A Reforma Tributária não vai exigir apenas mudanças nas leis. As empresas também precisarão adaptar sistemas, processos internos e equipes para trabalhar com a nova forma de cobrança de impostos, que terá a CBS e o IBS.
Uum dos maiores desafios será fazer com que os sistemas das empresas e dos órgãos públicos funcionem corretamente em conjunto.
Na prática, não basta entender as novas regras. É preciso fazer com que elas funcionem dentro da rotina da empresa.

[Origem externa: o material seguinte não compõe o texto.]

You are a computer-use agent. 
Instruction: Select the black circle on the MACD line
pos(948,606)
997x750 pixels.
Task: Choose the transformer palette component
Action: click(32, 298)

Se essa adaptação não for bem feita, podem surgir problemas como aumento de custos, erros nos processos e dificuldades para calcular e aproveitar corretamente os créditos tributários.
Os sistemas precisarão mudar
A Reforma Tributária muda a forma como os impostos serão calculados, pagos e aproveitados pelas empresas.
Por isso, programas usados para emitir notas fiscais, controlar o financeiro, calcular impostos, formar preços e administrar a empresa precisarão ser atualizados.
Não será apenas uma questão de instalar uma nova versão do sistema. Em muitos casos, será necessário revisar processos inteiros para que eles funcionem de acordo com as novas regras.
Outro ponto de atenção é a comunicação entre os sistemas das empresas e os sistemas do governo. Se houver problemas nessa integração, erros podem aparecer no cálculo dos impostos e no aproveitamento dos créditos, gerando impactos financeiros.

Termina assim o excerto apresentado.